[Opening Information given section]

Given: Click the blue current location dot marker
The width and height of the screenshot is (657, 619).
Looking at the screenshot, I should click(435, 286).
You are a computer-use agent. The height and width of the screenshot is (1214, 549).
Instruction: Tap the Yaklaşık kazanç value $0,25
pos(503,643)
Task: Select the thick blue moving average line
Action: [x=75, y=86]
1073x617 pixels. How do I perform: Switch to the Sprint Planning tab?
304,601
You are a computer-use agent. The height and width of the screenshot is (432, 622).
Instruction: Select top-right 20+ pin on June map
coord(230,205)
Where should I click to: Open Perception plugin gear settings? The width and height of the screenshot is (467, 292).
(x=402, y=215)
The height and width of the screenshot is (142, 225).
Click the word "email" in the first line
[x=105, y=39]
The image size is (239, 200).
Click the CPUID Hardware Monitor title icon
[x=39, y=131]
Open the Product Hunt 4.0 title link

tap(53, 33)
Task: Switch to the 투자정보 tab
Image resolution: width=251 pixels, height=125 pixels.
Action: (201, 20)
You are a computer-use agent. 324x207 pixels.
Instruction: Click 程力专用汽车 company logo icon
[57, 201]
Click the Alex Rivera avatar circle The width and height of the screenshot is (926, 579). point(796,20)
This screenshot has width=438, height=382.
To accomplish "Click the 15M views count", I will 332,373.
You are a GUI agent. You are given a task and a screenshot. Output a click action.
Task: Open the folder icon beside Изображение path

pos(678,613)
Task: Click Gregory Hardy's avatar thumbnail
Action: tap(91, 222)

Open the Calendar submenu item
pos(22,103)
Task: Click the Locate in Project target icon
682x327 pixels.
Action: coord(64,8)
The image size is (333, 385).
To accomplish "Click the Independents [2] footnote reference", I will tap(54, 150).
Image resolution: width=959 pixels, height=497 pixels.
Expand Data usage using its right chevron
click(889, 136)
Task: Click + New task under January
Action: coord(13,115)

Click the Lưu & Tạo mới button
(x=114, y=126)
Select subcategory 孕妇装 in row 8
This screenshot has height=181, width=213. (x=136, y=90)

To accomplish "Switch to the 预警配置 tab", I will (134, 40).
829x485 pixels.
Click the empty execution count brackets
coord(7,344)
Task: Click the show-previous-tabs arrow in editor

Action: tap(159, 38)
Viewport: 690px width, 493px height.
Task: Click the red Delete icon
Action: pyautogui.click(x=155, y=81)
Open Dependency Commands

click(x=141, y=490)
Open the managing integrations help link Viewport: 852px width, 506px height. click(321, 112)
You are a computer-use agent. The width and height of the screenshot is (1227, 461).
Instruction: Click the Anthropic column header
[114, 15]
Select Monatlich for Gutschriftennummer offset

[Closing Information given section]

**Prompt**
Go through the listing above and report how many of its lines contain the word "size", with only the number as output.

**Finished exercise**
2